Assignment:
From the entries below, reproduce exactly the line containing "The height and width of the screenshot is (455, 785).", the line containing "Task: Click the chest count icon", and every line in between, with nothing added.

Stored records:
[Start of section]
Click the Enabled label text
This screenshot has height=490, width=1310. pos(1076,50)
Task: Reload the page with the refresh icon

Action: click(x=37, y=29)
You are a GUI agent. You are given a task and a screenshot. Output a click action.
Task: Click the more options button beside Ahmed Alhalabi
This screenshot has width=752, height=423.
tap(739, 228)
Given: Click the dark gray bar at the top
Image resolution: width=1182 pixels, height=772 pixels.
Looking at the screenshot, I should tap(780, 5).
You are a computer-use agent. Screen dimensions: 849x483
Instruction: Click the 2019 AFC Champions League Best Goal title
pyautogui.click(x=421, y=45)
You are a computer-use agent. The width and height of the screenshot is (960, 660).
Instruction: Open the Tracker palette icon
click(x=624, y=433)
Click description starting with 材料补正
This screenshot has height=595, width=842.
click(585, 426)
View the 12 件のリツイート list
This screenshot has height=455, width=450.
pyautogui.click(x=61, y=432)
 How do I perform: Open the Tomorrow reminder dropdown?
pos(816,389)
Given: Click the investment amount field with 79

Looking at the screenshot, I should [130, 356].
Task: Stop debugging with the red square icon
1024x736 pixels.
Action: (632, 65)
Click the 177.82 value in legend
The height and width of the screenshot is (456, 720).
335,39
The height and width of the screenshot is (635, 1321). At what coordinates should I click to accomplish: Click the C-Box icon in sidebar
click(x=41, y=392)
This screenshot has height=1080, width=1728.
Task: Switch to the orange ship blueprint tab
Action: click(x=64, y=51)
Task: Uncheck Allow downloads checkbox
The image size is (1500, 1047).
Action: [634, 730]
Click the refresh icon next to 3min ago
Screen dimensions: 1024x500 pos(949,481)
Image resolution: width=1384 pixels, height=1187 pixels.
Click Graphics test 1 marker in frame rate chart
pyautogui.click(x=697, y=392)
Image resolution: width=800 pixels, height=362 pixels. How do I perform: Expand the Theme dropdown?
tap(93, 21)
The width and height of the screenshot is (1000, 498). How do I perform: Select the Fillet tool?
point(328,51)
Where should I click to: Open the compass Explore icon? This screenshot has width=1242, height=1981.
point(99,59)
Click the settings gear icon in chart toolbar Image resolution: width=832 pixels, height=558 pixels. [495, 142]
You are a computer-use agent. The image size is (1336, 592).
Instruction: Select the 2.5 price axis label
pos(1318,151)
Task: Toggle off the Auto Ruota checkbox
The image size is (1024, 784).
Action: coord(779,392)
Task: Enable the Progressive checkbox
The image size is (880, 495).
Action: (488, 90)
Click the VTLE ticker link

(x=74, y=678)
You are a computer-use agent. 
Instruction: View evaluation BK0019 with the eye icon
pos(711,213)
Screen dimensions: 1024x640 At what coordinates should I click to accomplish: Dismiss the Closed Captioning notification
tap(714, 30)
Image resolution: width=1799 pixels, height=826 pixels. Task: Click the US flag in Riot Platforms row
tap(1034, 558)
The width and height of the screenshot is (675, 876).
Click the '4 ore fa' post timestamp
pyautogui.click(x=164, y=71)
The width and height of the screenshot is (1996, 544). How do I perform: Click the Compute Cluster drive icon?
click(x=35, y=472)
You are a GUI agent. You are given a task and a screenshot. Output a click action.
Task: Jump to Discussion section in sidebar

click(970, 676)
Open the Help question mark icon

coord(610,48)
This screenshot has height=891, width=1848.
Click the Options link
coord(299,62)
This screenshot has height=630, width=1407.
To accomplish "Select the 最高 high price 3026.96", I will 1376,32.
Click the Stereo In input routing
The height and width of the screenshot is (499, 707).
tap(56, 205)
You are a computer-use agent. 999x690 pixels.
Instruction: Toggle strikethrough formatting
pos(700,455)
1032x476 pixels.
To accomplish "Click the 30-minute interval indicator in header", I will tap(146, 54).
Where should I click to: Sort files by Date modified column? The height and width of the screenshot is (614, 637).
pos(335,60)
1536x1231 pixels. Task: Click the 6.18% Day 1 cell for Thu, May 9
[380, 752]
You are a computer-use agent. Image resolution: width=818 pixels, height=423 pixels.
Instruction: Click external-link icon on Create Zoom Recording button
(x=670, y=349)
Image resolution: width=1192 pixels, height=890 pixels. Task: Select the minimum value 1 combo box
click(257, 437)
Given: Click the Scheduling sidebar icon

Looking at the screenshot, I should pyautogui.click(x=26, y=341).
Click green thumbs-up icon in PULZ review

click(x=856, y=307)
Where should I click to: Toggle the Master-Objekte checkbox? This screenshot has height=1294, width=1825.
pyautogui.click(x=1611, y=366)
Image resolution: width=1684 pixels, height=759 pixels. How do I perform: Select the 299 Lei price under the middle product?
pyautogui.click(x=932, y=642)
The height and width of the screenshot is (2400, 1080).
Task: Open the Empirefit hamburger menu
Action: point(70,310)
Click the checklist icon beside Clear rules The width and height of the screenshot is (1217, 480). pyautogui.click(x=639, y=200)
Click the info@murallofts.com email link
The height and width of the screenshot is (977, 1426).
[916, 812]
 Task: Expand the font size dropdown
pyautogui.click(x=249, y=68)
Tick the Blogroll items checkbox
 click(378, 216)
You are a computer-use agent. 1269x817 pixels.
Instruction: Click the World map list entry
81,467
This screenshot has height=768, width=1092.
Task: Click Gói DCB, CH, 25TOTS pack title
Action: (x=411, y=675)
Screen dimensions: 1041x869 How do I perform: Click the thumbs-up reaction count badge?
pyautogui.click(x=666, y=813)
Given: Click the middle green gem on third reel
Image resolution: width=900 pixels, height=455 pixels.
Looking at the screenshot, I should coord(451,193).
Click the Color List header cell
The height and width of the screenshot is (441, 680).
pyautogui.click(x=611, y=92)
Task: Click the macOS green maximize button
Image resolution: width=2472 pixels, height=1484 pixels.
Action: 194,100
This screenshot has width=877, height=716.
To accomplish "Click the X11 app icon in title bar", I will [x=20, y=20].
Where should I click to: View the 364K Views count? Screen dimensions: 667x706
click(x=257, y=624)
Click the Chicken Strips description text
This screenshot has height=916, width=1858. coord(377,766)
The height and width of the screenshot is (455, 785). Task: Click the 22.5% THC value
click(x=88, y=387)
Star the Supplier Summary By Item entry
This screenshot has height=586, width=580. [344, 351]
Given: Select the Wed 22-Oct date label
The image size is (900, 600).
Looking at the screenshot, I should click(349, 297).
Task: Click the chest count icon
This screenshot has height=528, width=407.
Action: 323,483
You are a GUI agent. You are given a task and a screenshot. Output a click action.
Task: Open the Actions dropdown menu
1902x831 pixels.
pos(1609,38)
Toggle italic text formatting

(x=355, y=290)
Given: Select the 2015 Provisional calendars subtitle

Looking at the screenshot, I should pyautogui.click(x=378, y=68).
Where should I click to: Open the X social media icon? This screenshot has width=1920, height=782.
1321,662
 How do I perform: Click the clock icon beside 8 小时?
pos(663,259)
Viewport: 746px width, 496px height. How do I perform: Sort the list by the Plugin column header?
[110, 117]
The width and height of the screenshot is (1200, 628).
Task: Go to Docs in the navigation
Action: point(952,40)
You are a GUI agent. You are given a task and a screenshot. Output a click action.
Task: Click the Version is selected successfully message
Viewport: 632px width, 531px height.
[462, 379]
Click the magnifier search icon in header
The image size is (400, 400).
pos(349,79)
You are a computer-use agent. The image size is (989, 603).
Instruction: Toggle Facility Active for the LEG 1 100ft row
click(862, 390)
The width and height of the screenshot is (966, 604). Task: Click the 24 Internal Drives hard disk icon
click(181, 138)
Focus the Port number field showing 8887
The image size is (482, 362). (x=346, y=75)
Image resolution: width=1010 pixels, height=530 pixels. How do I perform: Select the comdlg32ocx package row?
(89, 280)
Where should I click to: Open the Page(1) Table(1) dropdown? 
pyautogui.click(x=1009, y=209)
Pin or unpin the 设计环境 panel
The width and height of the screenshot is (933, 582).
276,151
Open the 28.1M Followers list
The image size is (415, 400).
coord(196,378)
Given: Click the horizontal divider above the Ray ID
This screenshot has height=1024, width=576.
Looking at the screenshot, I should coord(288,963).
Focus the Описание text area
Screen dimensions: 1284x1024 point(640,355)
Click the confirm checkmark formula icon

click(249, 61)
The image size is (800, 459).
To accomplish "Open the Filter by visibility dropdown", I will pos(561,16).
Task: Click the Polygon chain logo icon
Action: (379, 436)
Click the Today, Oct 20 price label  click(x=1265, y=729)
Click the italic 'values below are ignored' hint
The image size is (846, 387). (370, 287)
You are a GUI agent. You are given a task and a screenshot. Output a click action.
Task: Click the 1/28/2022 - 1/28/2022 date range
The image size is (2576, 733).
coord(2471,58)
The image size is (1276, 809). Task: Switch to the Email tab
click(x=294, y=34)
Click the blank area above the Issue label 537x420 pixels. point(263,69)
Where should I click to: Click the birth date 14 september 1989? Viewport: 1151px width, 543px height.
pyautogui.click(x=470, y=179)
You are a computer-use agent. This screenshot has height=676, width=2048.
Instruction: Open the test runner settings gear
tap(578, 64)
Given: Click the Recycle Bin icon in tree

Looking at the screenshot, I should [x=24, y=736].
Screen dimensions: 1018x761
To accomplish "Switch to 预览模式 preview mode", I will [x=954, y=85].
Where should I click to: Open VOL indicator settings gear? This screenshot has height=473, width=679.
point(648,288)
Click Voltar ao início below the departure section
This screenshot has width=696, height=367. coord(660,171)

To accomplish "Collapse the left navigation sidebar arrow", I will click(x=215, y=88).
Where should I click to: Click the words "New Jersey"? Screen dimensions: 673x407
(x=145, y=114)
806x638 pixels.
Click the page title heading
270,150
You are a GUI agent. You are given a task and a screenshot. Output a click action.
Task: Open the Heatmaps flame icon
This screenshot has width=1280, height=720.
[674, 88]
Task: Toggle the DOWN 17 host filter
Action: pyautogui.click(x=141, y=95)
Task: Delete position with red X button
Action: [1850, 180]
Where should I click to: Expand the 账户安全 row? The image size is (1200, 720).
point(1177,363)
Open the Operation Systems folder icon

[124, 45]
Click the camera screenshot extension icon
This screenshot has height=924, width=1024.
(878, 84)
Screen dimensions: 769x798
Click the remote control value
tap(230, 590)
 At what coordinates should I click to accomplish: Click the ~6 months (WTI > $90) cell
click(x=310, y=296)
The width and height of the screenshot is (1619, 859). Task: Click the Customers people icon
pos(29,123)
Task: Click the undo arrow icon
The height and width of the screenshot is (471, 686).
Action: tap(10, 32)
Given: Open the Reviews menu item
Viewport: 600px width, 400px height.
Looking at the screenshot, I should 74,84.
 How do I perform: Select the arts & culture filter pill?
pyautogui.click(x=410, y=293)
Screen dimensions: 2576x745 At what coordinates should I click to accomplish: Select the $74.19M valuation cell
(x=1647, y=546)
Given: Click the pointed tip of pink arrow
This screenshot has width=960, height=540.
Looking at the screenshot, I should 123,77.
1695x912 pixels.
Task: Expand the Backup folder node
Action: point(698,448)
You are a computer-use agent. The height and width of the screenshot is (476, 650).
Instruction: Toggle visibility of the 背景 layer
[End of section]
Solution for this problem:
The height and width of the screenshot is (455, 785). Task: Click the 22.5% THC value
click(x=88, y=387)
Star the Supplier Summary By Item entry
This screenshot has height=586, width=580. [344, 351]
Given: Select the Wed 22-Oct date label
The image size is (900, 600).
Looking at the screenshot, I should click(349, 297).
Task: Click the chest count icon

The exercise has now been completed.